Google is being sued by US-based edtech firm Chegg, accusing it of using its new AI search feature, AI Overviews for harming traffic and thus, undermining content publishers. Chegg claims that Google’s AI-generated summaries are keeping users from visiting the original sources, which is detrimental to Chegg’s business model that heavily depends on students’ interaction in the form of textbook rentals, homework help, and tutoring services.
Chegg has filed a lawsuit in Washington claiming that Google is using publishers’ content to keep users on its platform and, in effect, blocking the financial incentive for creating original content. It warns that such practices could result in the emergence of the ‘hollowed-out information ecosystem of little use and unworthy of trust.’ Chegg has recently noticed a decline in site visitors and subscribers and has even considered a sale or a take-private transaction, according to its CEO, Nathan Schultz.

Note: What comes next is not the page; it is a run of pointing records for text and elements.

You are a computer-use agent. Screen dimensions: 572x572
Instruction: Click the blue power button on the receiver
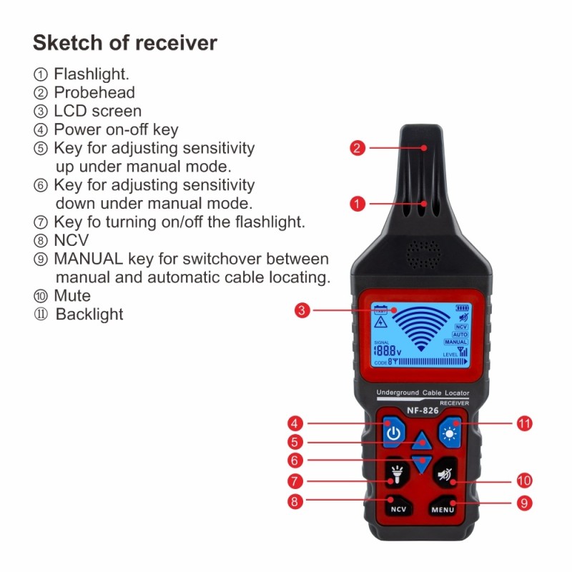pyautogui.click(x=393, y=432)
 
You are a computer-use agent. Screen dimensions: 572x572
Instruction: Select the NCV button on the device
pyautogui.click(x=398, y=509)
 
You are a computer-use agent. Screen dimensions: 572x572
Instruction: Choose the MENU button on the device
pyautogui.click(x=443, y=509)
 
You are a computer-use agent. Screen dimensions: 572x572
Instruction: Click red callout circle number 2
pyautogui.click(x=358, y=149)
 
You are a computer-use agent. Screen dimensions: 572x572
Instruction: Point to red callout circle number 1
pyautogui.click(x=358, y=204)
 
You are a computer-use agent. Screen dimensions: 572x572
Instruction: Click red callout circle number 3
pyautogui.click(x=302, y=310)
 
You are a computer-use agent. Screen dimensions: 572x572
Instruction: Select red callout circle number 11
pyautogui.click(x=524, y=423)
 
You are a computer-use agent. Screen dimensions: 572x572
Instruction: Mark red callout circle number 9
pyautogui.click(x=524, y=503)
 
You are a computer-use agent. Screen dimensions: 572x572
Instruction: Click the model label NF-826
pyautogui.click(x=422, y=411)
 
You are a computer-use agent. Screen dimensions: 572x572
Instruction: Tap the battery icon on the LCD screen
pyautogui.click(x=463, y=308)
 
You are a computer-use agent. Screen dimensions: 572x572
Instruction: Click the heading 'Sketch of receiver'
pyautogui.click(x=124, y=43)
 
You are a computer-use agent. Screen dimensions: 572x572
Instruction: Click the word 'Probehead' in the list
pyautogui.click(x=94, y=92)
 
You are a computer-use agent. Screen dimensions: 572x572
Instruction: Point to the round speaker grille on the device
pyautogui.click(x=424, y=254)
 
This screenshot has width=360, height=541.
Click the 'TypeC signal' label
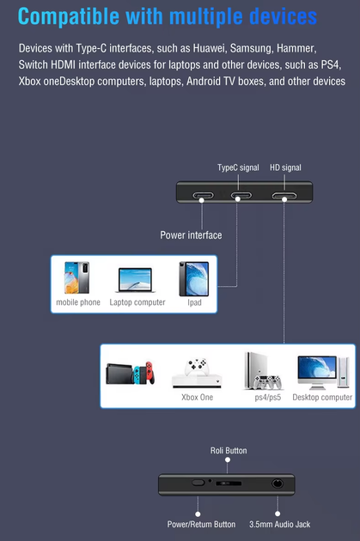(x=238, y=167)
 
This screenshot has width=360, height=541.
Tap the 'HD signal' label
(x=285, y=167)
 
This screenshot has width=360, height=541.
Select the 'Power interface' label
(x=191, y=235)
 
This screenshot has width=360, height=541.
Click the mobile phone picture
(x=76, y=277)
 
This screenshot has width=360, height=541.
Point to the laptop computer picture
(x=135, y=280)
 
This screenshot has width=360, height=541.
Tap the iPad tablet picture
(x=193, y=279)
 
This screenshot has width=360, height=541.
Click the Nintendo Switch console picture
(x=130, y=373)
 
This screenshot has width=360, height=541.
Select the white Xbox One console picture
(x=197, y=373)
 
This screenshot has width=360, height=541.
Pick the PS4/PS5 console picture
(x=263, y=371)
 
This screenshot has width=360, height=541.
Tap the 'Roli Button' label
(x=229, y=451)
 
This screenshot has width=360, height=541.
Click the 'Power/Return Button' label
(x=201, y=525)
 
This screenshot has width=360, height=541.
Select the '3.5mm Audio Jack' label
(x=279, y=525)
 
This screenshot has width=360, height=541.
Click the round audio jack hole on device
(x=278, y=483)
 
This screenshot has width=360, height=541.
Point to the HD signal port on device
(x=284, y=196)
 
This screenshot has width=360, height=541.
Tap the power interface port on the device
(x=203, y=196)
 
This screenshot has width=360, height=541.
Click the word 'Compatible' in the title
(x=69, y=16)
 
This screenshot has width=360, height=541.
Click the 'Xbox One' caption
(x=197, y=397)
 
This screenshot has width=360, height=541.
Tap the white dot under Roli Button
(x=228, y=459)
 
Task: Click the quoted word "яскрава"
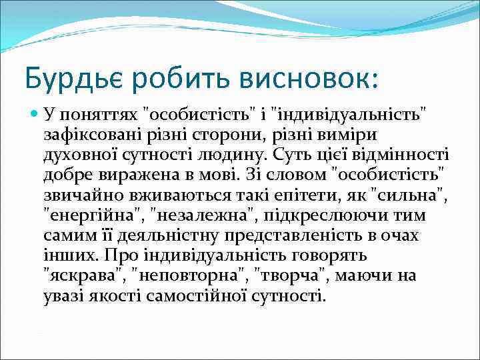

However, Google has called Chegg’s arguments shallow and irrelevant. Jose Castaneda, a spokesperson, said, “With AI Overviews, people find Search more helpful and use it more, creating new opportunities for content to be discovered. Every day, Google sends billions of clicks to sites across the web, and AI Overviews send traffic to a greater diversity of sites.” Despite Google’s defence, Chegg has stated that the lawsuit is not only relevant to the two companies but highlights issues that are important for the entire digital publishing industry.
In response, Schultz said that Google’s AI tools are ruining the quality of step-by-step learning for students by popping up unverified summaries instead. He also accused Google of forcing publishers to accept the use of their content for AI or, in effect, coercing them into violating laws against tying the sale of unrelated products. This lawsuit is the second of its kind against Google, the first having been filed by an Arkansas newspaper and now before US District Judge Amit Mehta.